Intramuscular (IM) ziprasidone 20 mg is effective in reducing acute agitation associated with psychosis: a double-blind, randomized trial.

Abstract

Intramuscular (IM) conventional antipsychotics and/or benzodiazepines are effective in the short-term treatment of acutely agitated psychotic patients but may be associated with adverse effects. A short-acting IM formulation of the novel antipsychotic, ziprasidone, which may offer advantages over conventional agents, has been developed. To compare ziprasidone IM 2 mg (n=38) and 20 mg (n=41) in the acute control and short-term management of agitated psychotic patients. A prospective, randomized, double-blind, 24-h study assessed efficacy using the Behavioral Activity Rating Scale (BARS) and the PANSS. The BARS is a validated rating scale for the assessment of treatment response in acute agitation associated with psychosis. Following the initial dose, three more doses could be given 4 h apart if needed during the 24-h period. The mean BARS score had decreased 15 min after the first 20 mg IM dose and was statistically significantly lower than the 2 mg group at 30 min post-dose.

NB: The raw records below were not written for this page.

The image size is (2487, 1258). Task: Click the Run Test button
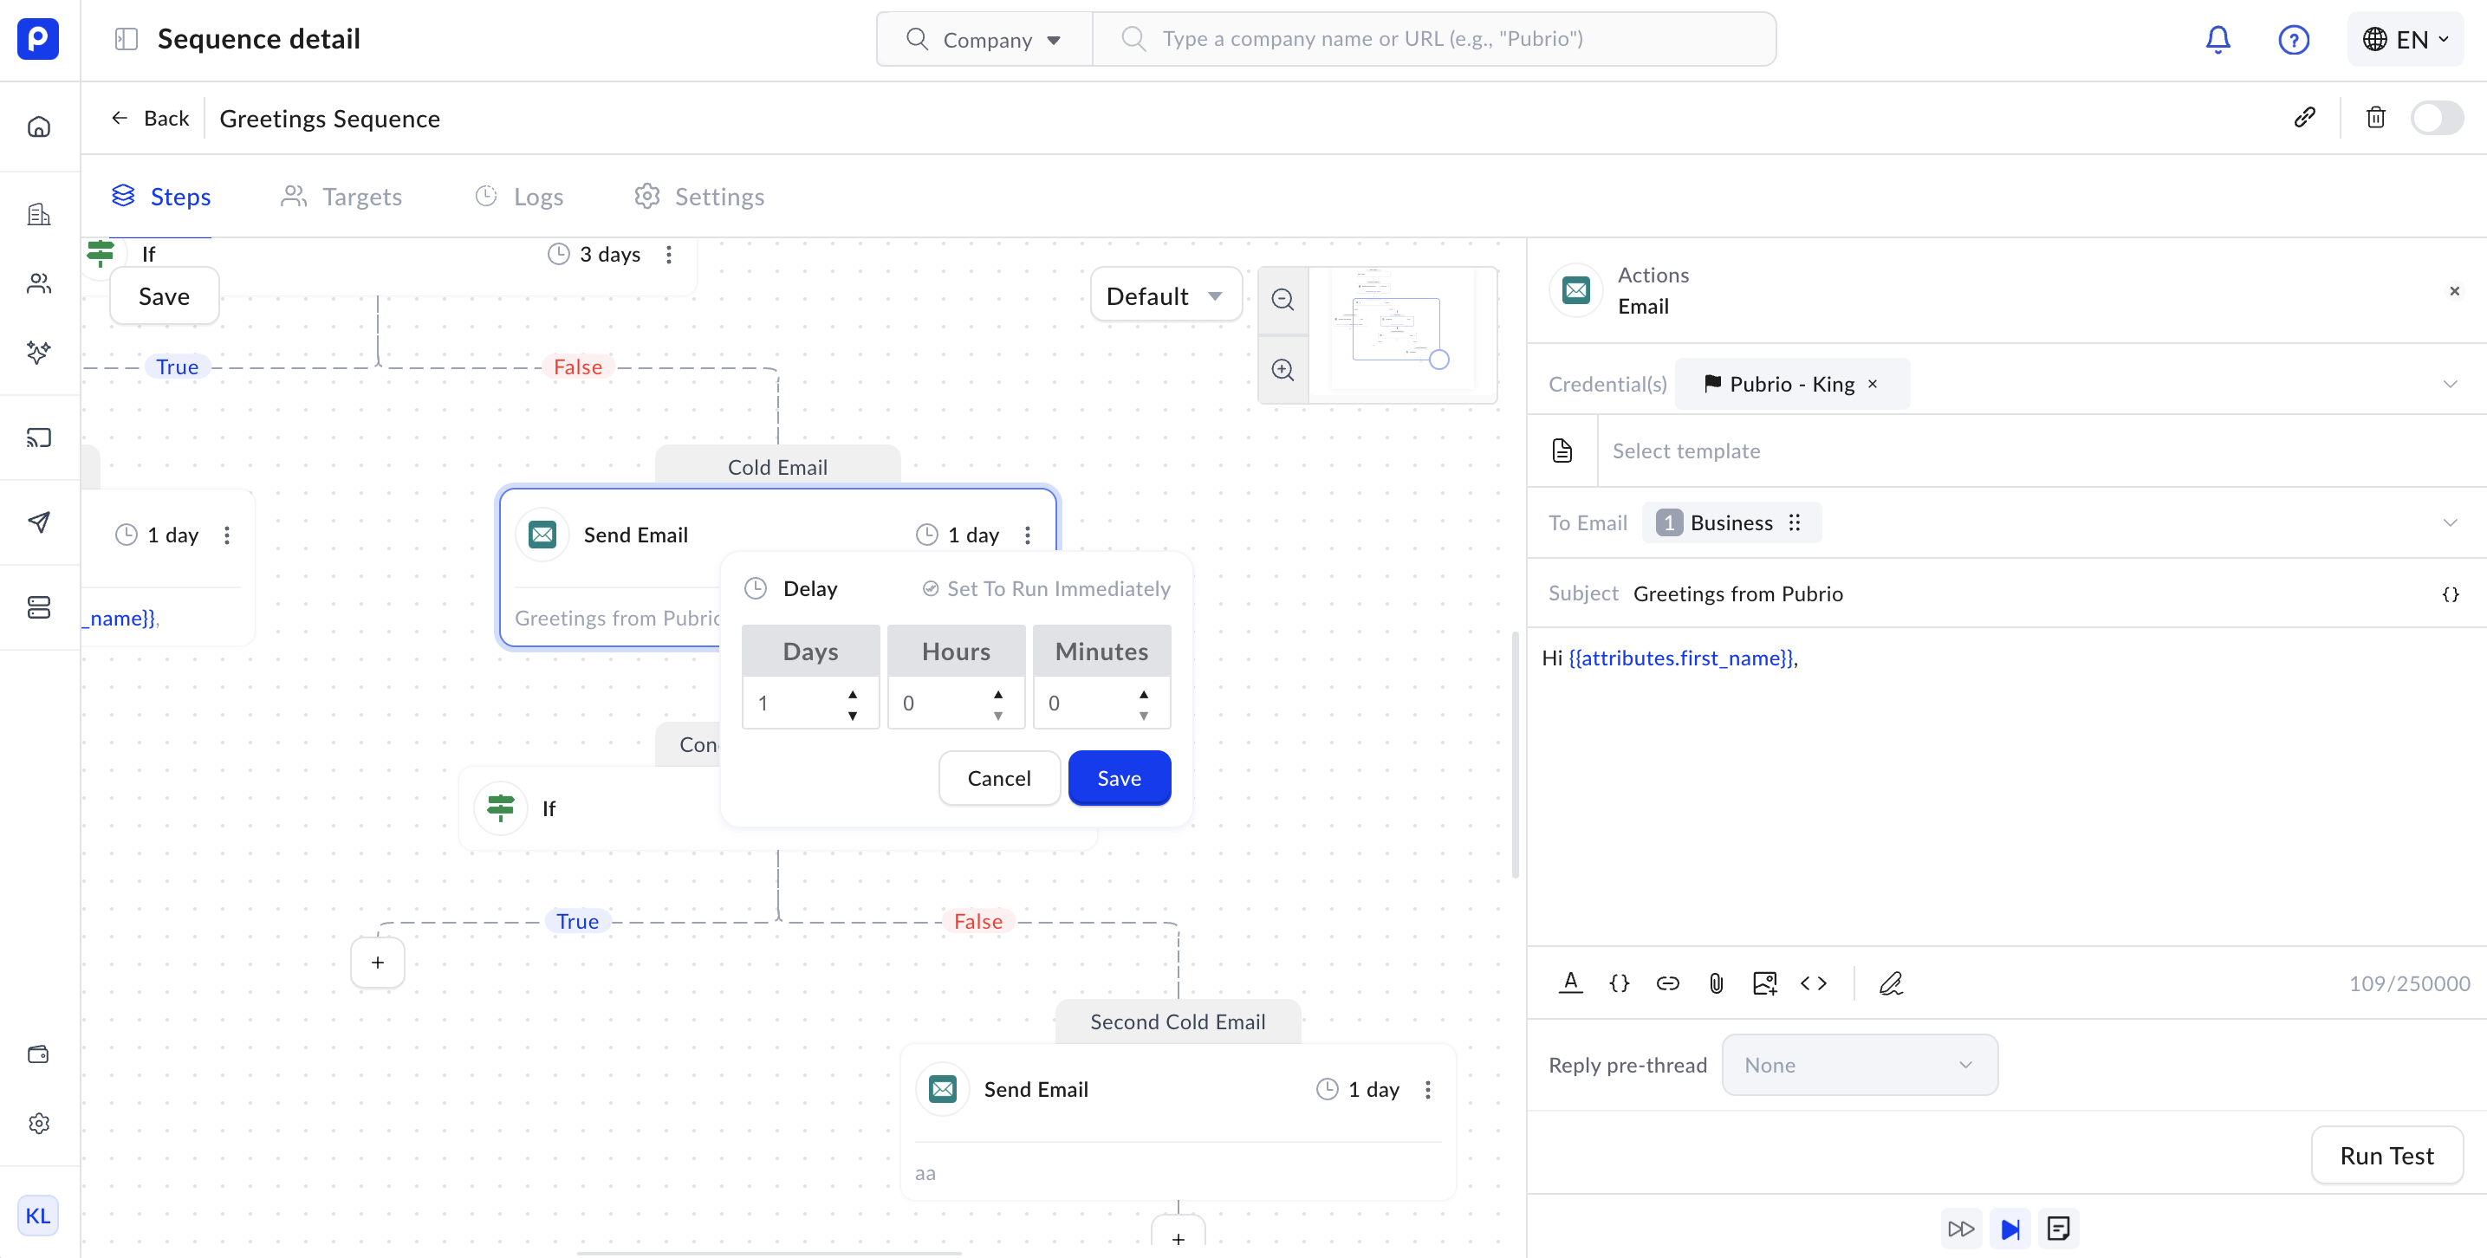[2386, 1155]
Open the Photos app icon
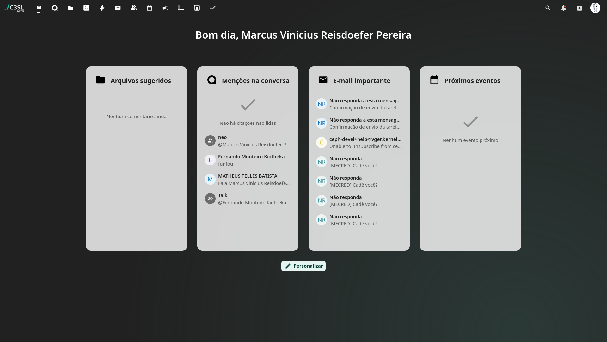The image size is (607, 342). (86, 8)
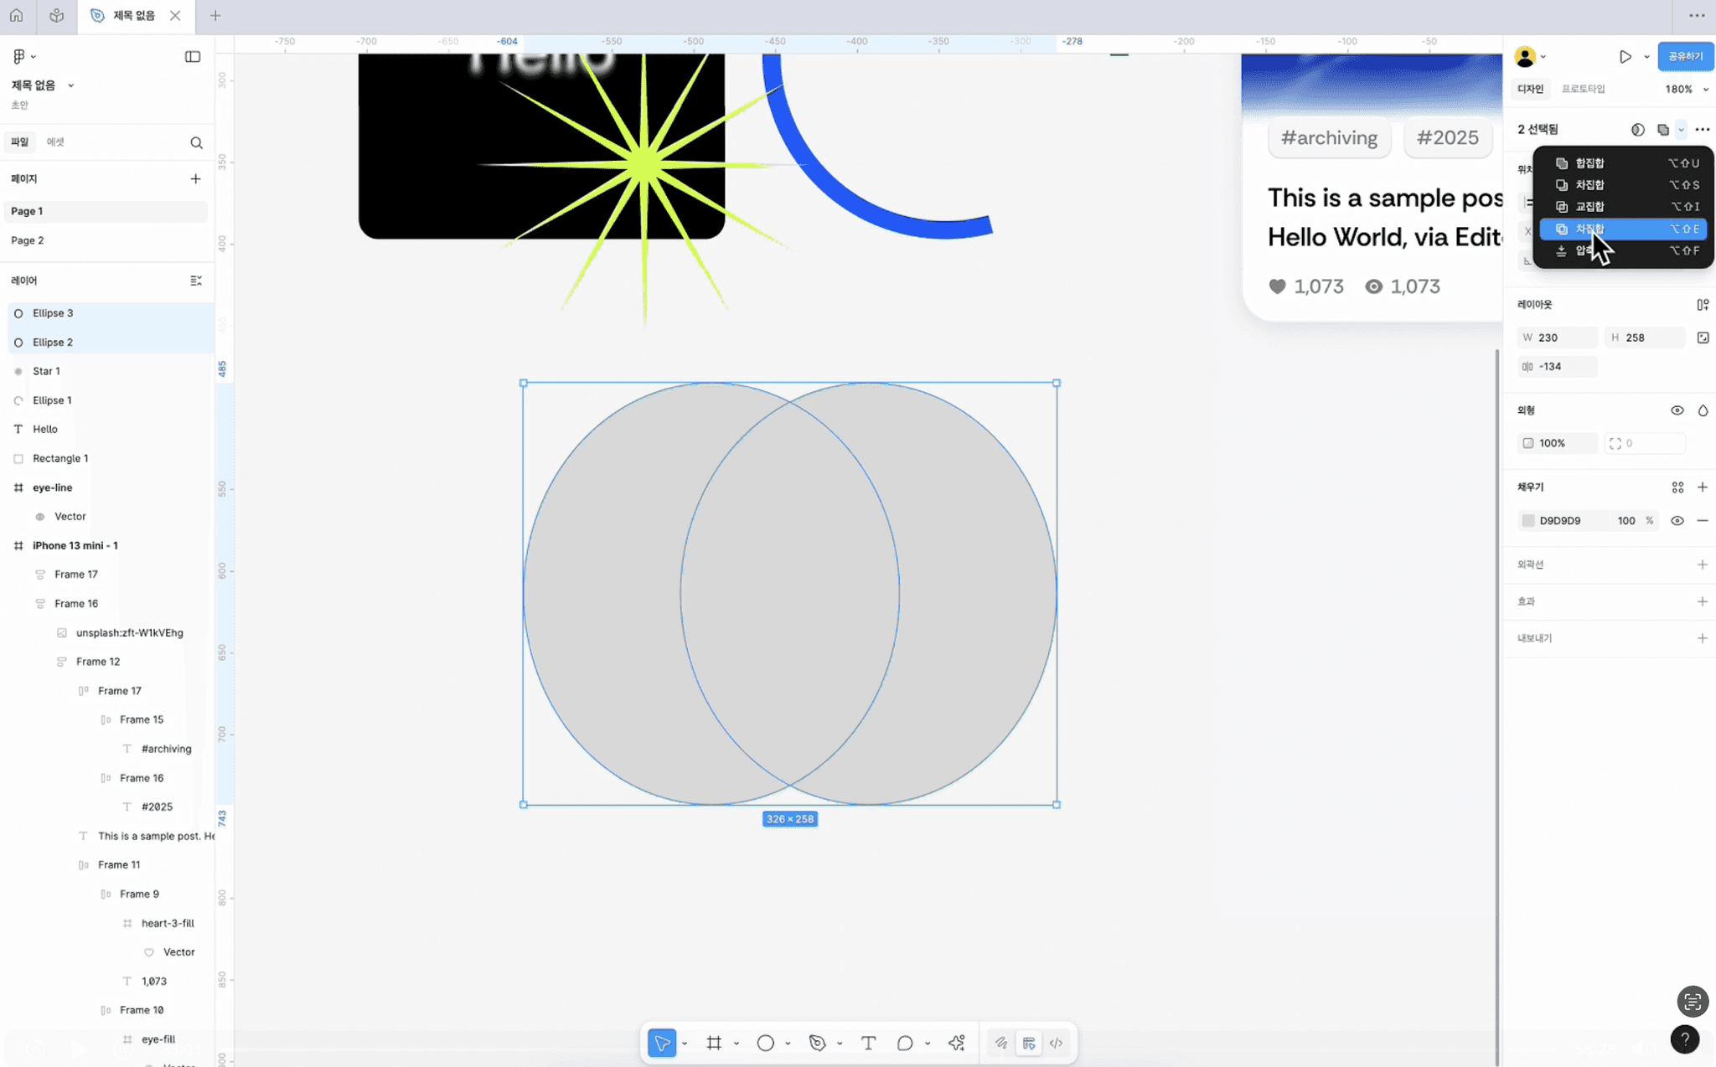Select the Text tool in bottom toolbar

(868, 1043)
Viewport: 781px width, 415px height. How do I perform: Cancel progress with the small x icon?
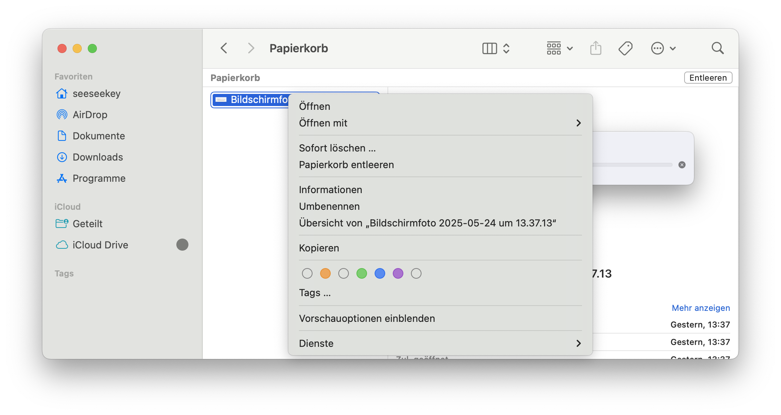pyautogui.click(x=682, y=165)
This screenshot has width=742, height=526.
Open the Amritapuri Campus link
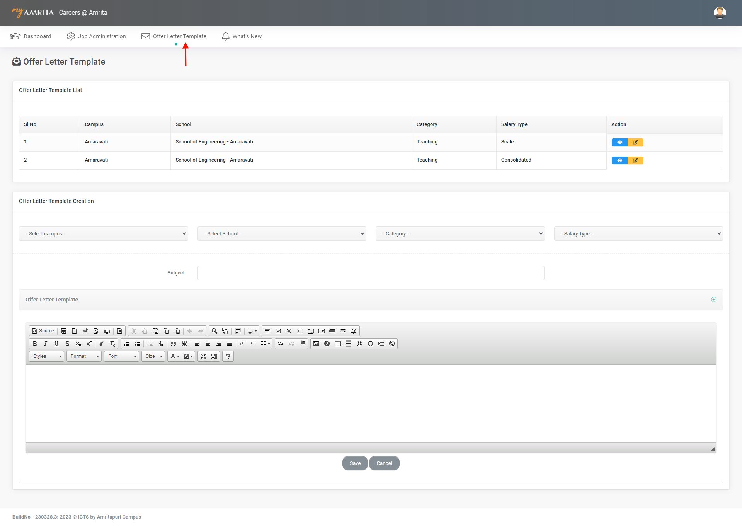click(x=119, y=517)
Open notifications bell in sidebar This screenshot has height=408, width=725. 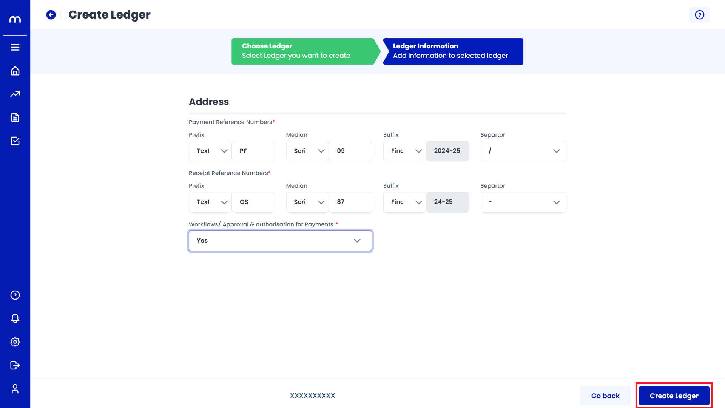15,318
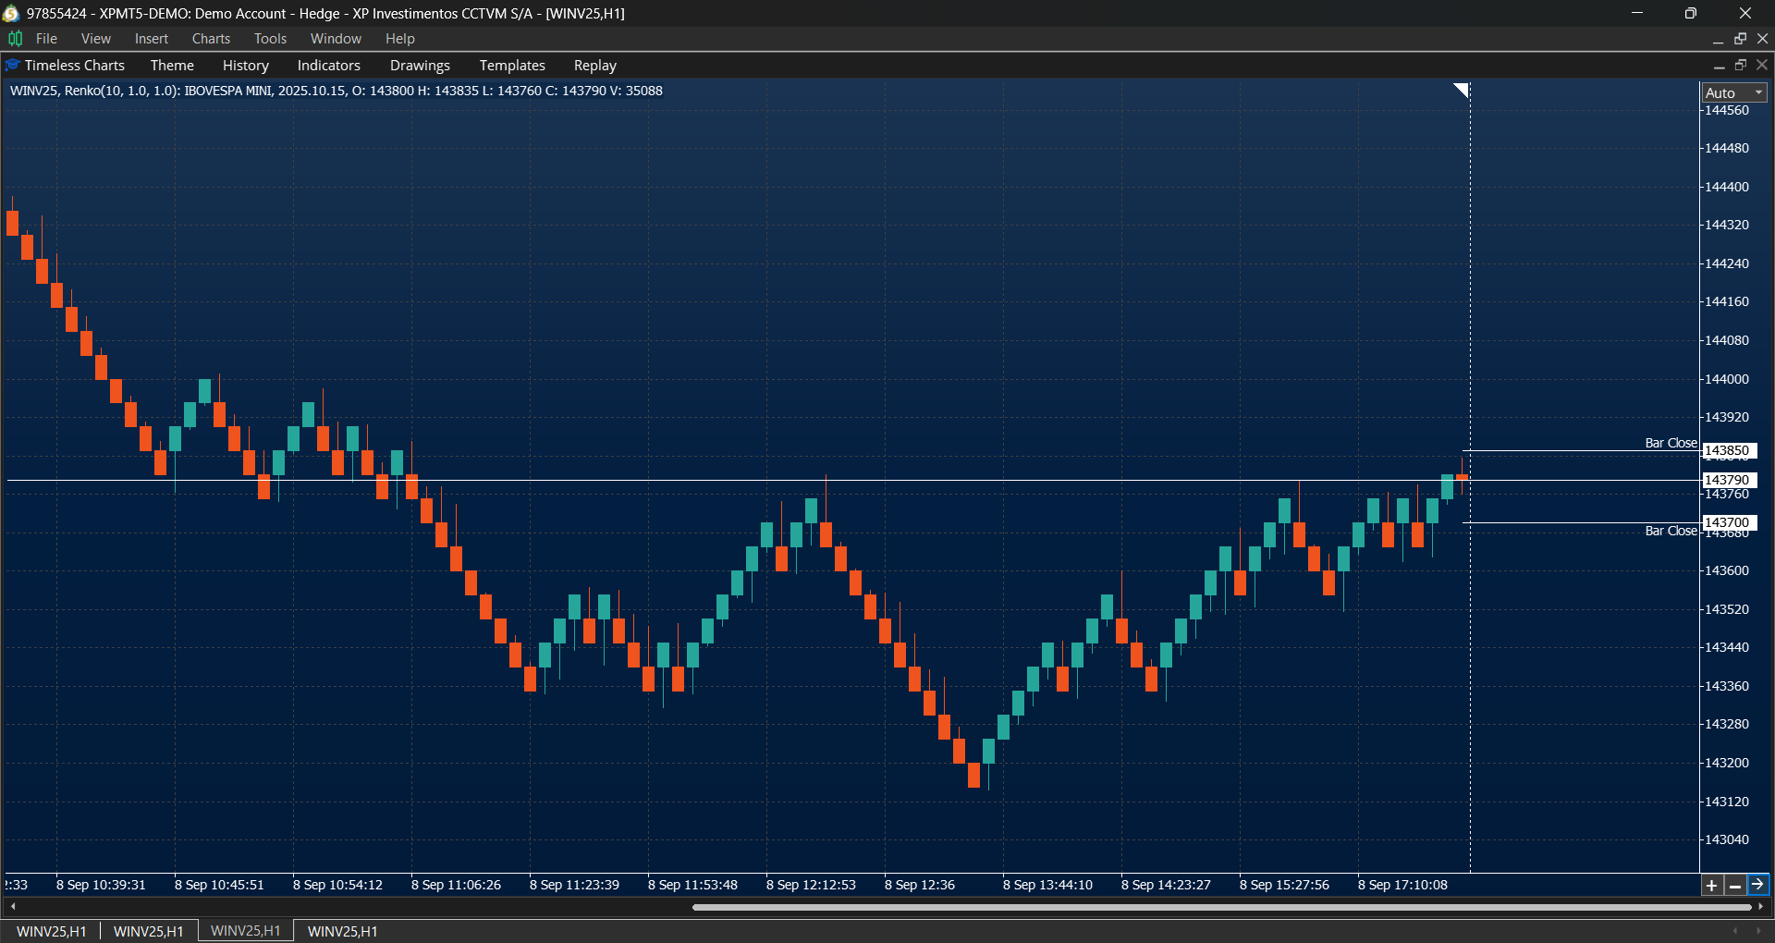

The improvement with the 20 mg dose increased until 2 h, and was maintained until at least 4 h post-dose (P<0.001). Two hours after the first injection, almost all of the patients receiving ziprasidone 20 mg were BARS responders compared with just one-third of those receiving 2 mg ziprasidone (P<0.001). The calming effect of ziprasidone was also evident by the significant reduction in PANSS agitation items (P<0.05) and CGI-severity at 4 h (P=0.008). Both ziprasidone doses were very well tolerated. Ziprasidone IM 20 mg was not associated with EPS, dystonia, akathisia, respiratory depression or with excessive sedation. Ziprasidone IM 20 mg substantially and significantly reduced the symptoms of acute agitation in patients with psychotic disorders. Ziprasidone 20 mg IM was very well tolerated and produced no dystonia or akathisia.